Hand-ladled City Goat Cheese Rounds from the Creamery

A wonderful way to celebrate American Cheese Month

by Ari Weinzweig

In 1982, when we opened the Deli, it was nearly impossible to get goat cheese. Today it’s everywhere. But honestly, the plastic sealed stuff that’s now in every supermarket is a far cry from the high quality, hand made offerings one can get from artisan producers. The more commonly found industrially processed “fresh” goat cheeses are generally anything but fresh—most are many, many months old before you buy them. They’ve been extruded (pushed through a press) to feed into the plastic “casings” in which they’re sold. In the process the texture gets pasty, the flavor becomes bitter; suboptimal/old milk usually means that they taste very “goaty.”

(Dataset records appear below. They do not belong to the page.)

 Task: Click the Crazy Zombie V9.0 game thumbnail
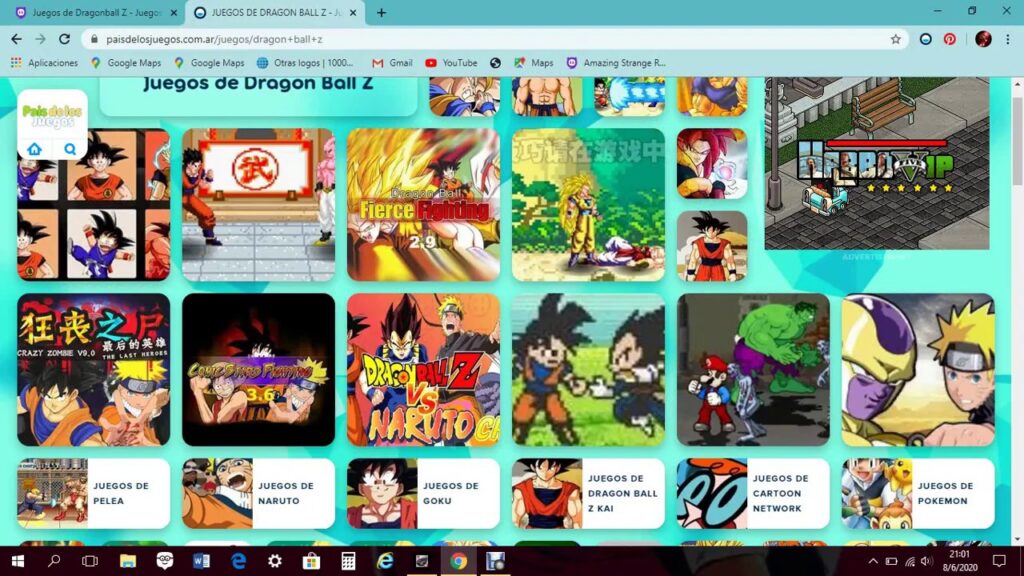click(x=93, y=369)
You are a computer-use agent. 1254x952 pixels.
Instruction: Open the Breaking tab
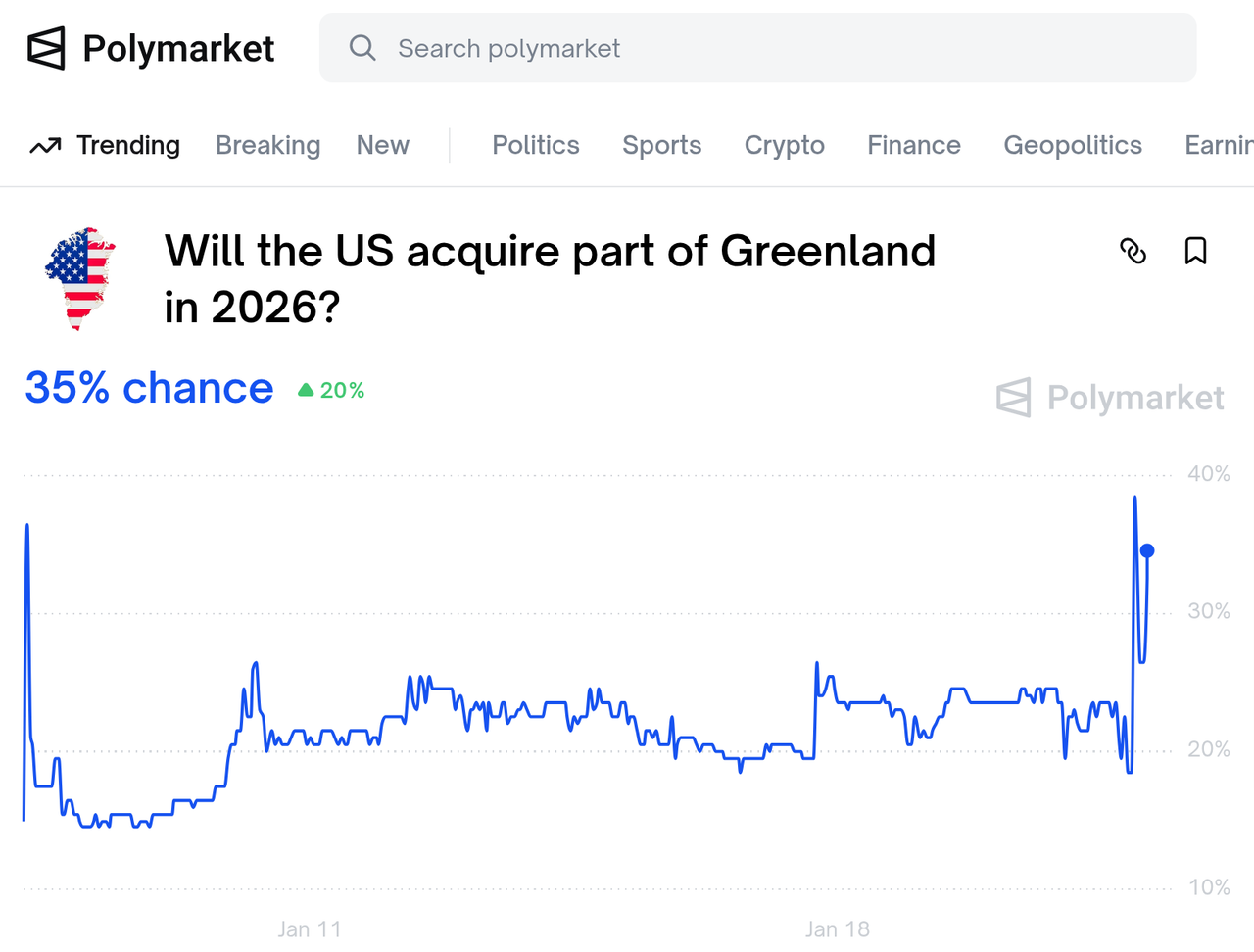pos(267,145)
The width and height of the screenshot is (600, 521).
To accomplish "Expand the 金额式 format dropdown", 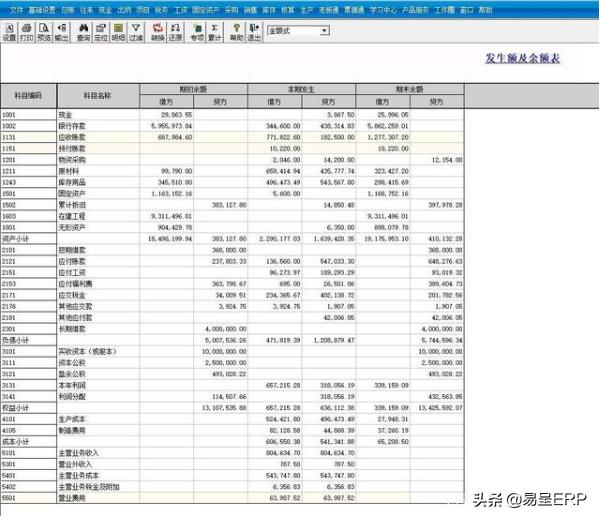I will pyautogui.click(x=323, y=31).
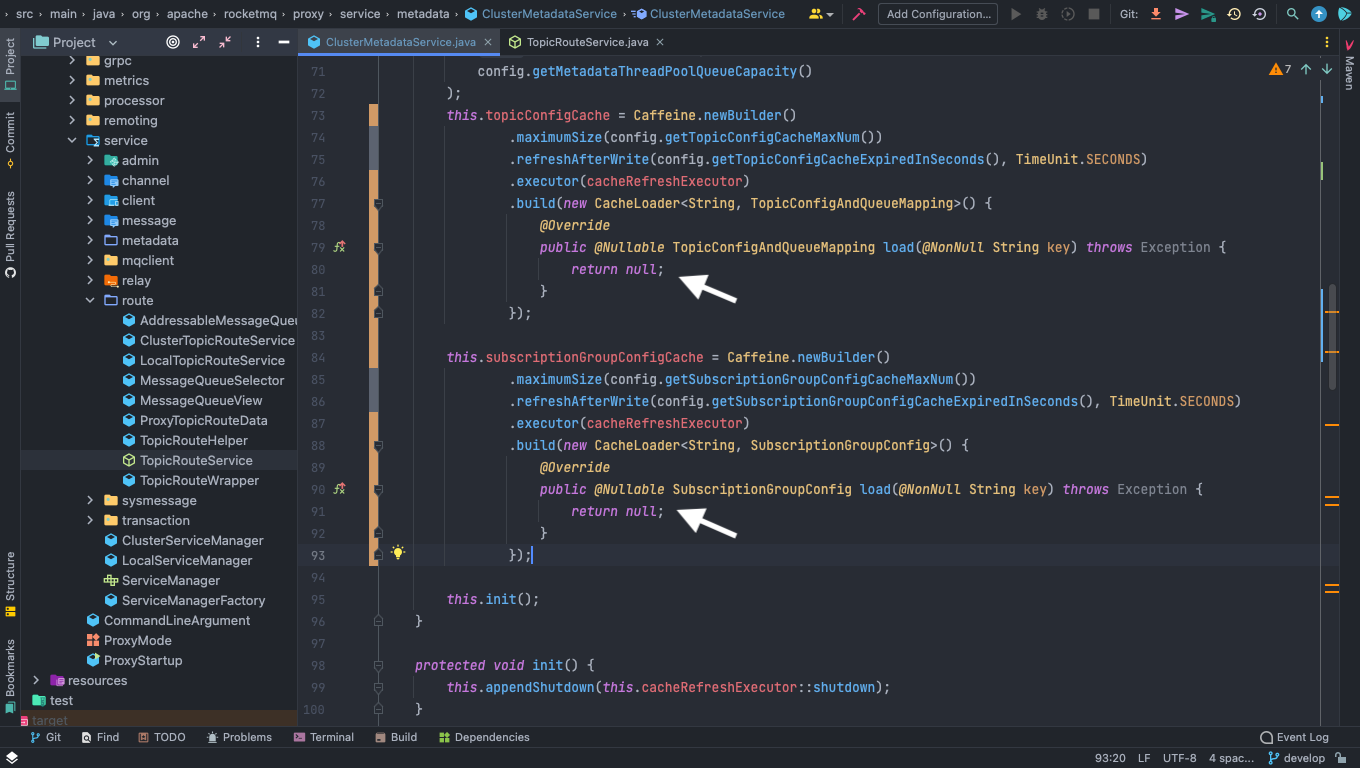Image resolution: width=1360 pixels, height=768 pixels.
Task: Run with Coverage icon
Action: click(1067, 14)
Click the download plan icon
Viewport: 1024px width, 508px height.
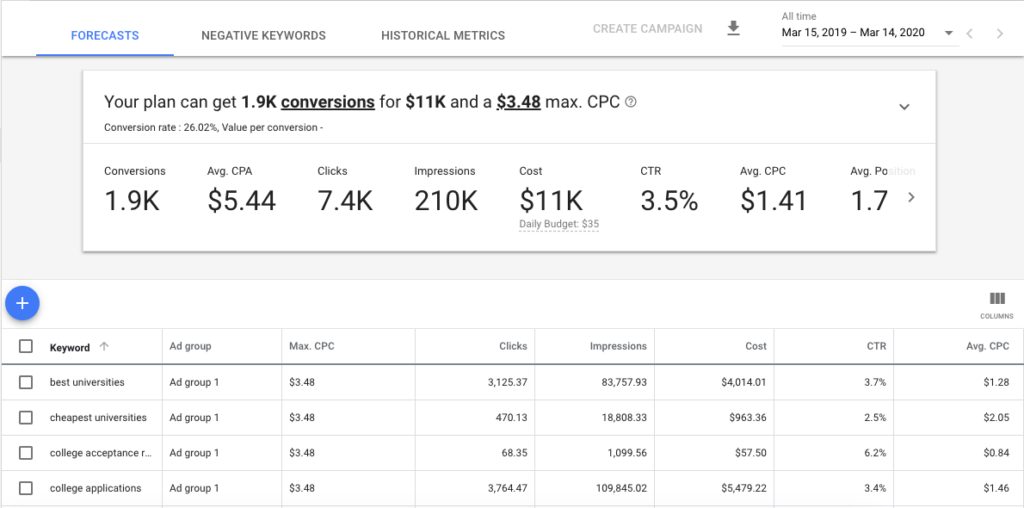click(x=733, y=29)
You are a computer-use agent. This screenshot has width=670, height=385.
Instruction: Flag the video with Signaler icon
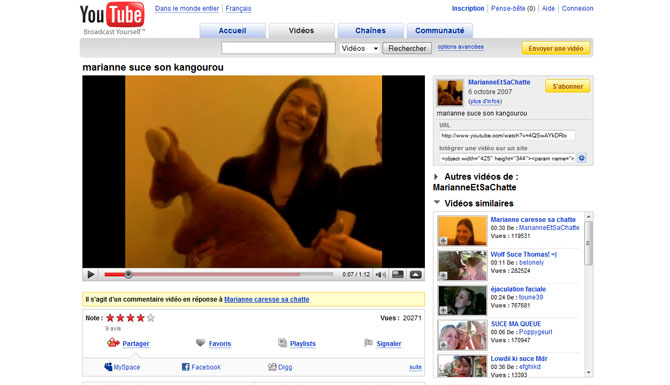(x=368, y=343)
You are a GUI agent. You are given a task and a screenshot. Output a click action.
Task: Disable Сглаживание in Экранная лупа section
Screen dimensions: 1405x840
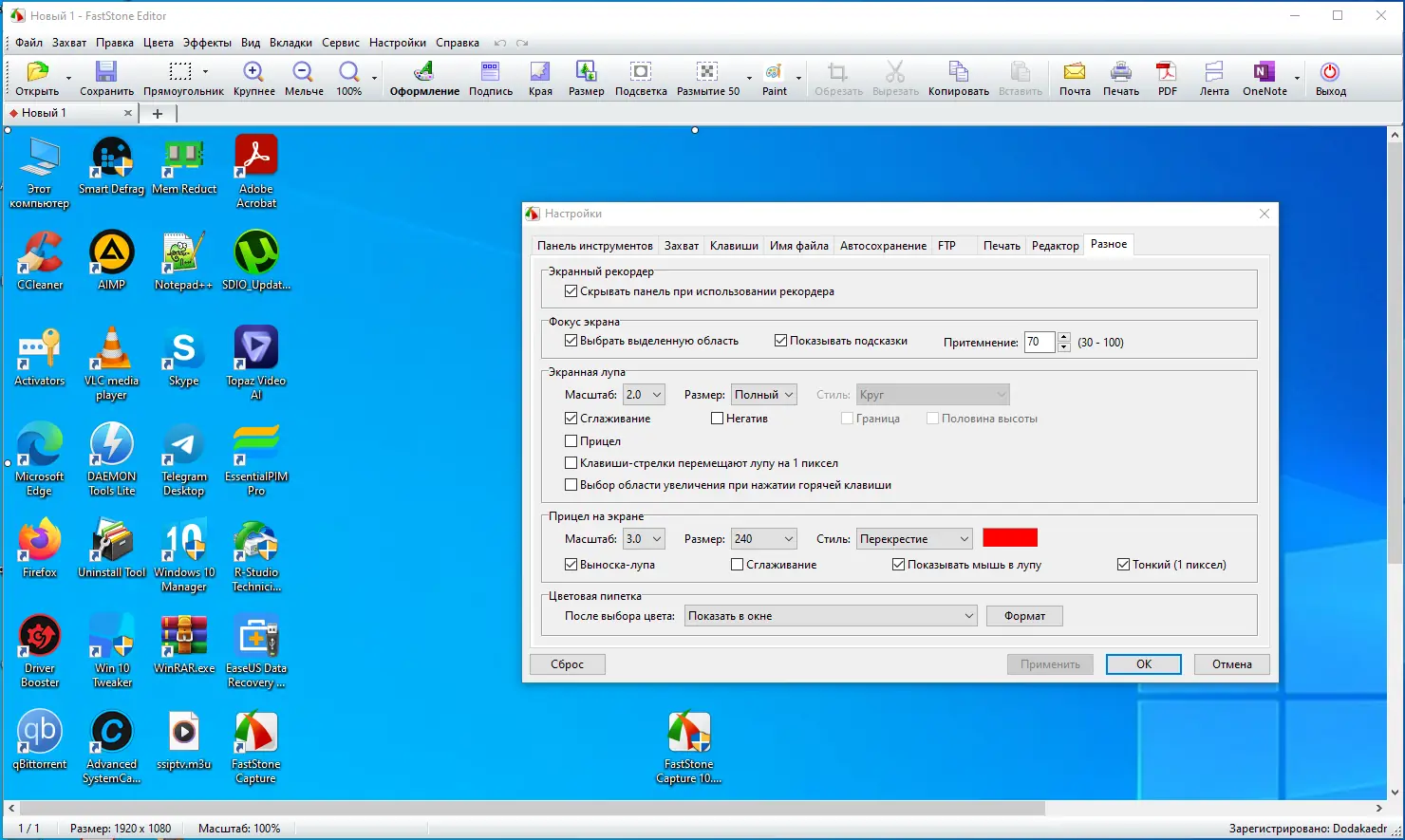[571, 418]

Why the Creamery’s City Goat is so good.

The City Goat are the opposite—the epitome of what artisan goat cheese is all about. Delicious and delicate with a really fine, clean finish. I could eat a whole one in a single sitting. If you’re going for a quick lunch outdoors, pick up a fresh City Goat, buy a Bakehouse baguette, an apple, and have at it. They would be just as appropriate and enjoyable on a park bench in Paris as they are sitting on a blanket here in the woods of Washtenaw County. These lovely little soft white discs are definitely old school. We start with fresh goat milk from one local farm. Add rennet and starter culture. Let the curd “set,” then cut the curd to start the separation of (solid) curd from (liquid) whey. The curd is then gently hand-ladled into the forms. The process is just what it sounds like—one ladle at a time is scooped into the perforated cheese molds. When the whey has drained out and the curd settles, another ladle of curd is added on top. And then again and one more time until the discs are the right size. The super fresh rounds are then put into a light salt brine for 24 hours. The salt—in all of these cheeses—is the only “preservative.”

Savor the flavor of our City Goat.

The beauty of this old process is that it yields a cheese that’s very much true to what the best of fresh goat cheeses were about many decades ago. Delicate, flaky, delicious. Handled carefully like this, the curd is protected throughout the process. The flavor is lusciously light. Take a small bite, savor it, and appreciate the moment. There are many challenges ahead for all of us, but for a minute or two we can just appreciate the loveliness and elegant simplicity of these little cheeses and the hard work of the Creamery crew, the farmers, and the goats that made them possible!